By Brian Monzo
» More Columns
Everyone, including myself, was of the belief that the biggest storyline entering Rangers training camp last week would be the progression of new top line center Brad Richards and Marian Gaborik.
That, and New York’s search for a winger to complete the still-unsettled Rangers first line.
But when a story developed over the weekend that Marc Staal was still suffering from lingering effects from a concussion in February (caused by a hit from his brother Eric — seen here), all that changed.
The history of the concussion is an odd one. You used to hear concussion, and you’d think headaches, a few games missed and all is well.
Now, that’s not the case.
Whether it be hockey, baseball or football, a concussion (minor or major) is a serious situation. There were those cases of Eric Lindros, Pat LaFontaine, Mike Richter and Paul Kariya who have had numerous concussions and had to end their career for that reason.
Whether now it be advanced studies or stronger players, one concussion is a scary thing. Look at Sidney Crosby. He took a shot at last season’s Winter Classic, played a few games, wasn’t feeling great and we haven’t seen him since. His return for the start of the season is in doubt.

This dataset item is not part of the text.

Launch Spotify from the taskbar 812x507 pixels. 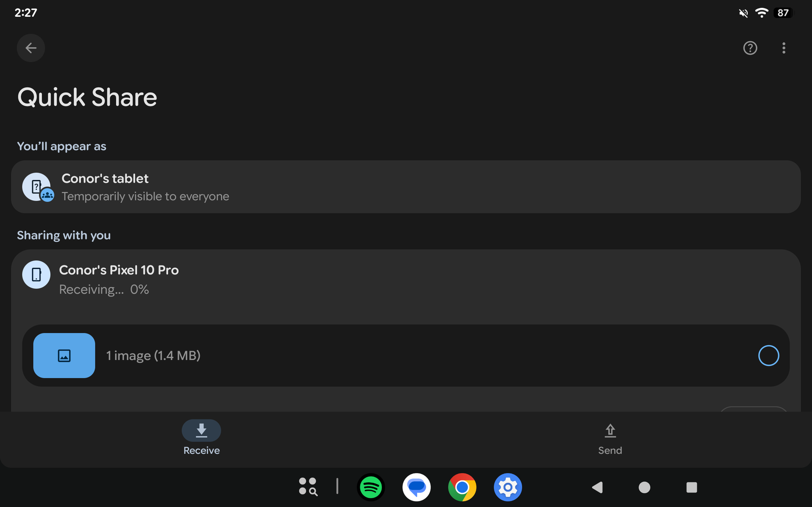click(371, 487)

Taking this back to the Rangers — I am no doctor, but I hear concussion and I am thinking Staal could easily miss half the season. Initial reports say he progressing, but tomorrow he could wake up and take a step back. Staal will not take place in any of the four Rangers preseason games in North America before they head out to Europe for the final preseason games and the beginning of the regular season.

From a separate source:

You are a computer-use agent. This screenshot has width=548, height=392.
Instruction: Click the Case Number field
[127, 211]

The belief is the Rangers hope he could be ready to start the regular season, but there is no way to be certain. Sadly, there is no solution to this. Concussions have gone from day-to-day to hour-to-hour and now minute-to-minute. Staal has not been taking part of scrimmages and is skating day-to-day.
There is reason to worry.
Staal has easily been the Rangers’ top defenseman the past few seasons. He averaged close to 25 minutes per game last season, along with defensive partner Dan Girardi. His offensive numbers have improved every season, jumping in points from 10 to 15 to 27 to 29 last season.

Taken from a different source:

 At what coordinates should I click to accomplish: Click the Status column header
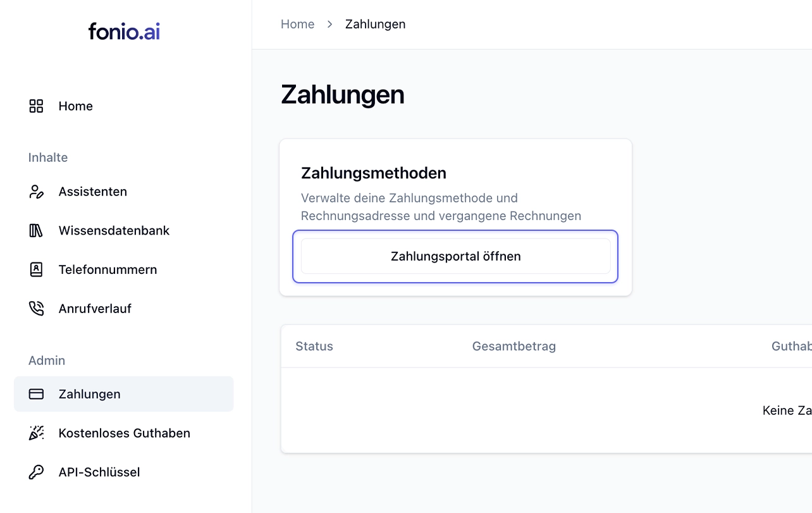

If he has to miss an extended period of time, the Rangers will be relying on the likes to Girardi, Ryan McDonagh, Mike Sauer, Steve Eminger, Michael Del Zotto and rookie Tim Erixon to man the blueline. While the potential is explosive, four of those six have not played more then one season, and Erixon has never played in the NHL.
Staal has become one of the backbones and leaders of the team, and was recently rewarded for his efforts by being given the honor of being an alternate captain.
It is tough to predict what is going to happen, but just the potential of losing Staal is something nobody wants to imagine.
Follow me on Twitter @BMonzoWFAN
How much time do you think Staal will miss? Sound off below…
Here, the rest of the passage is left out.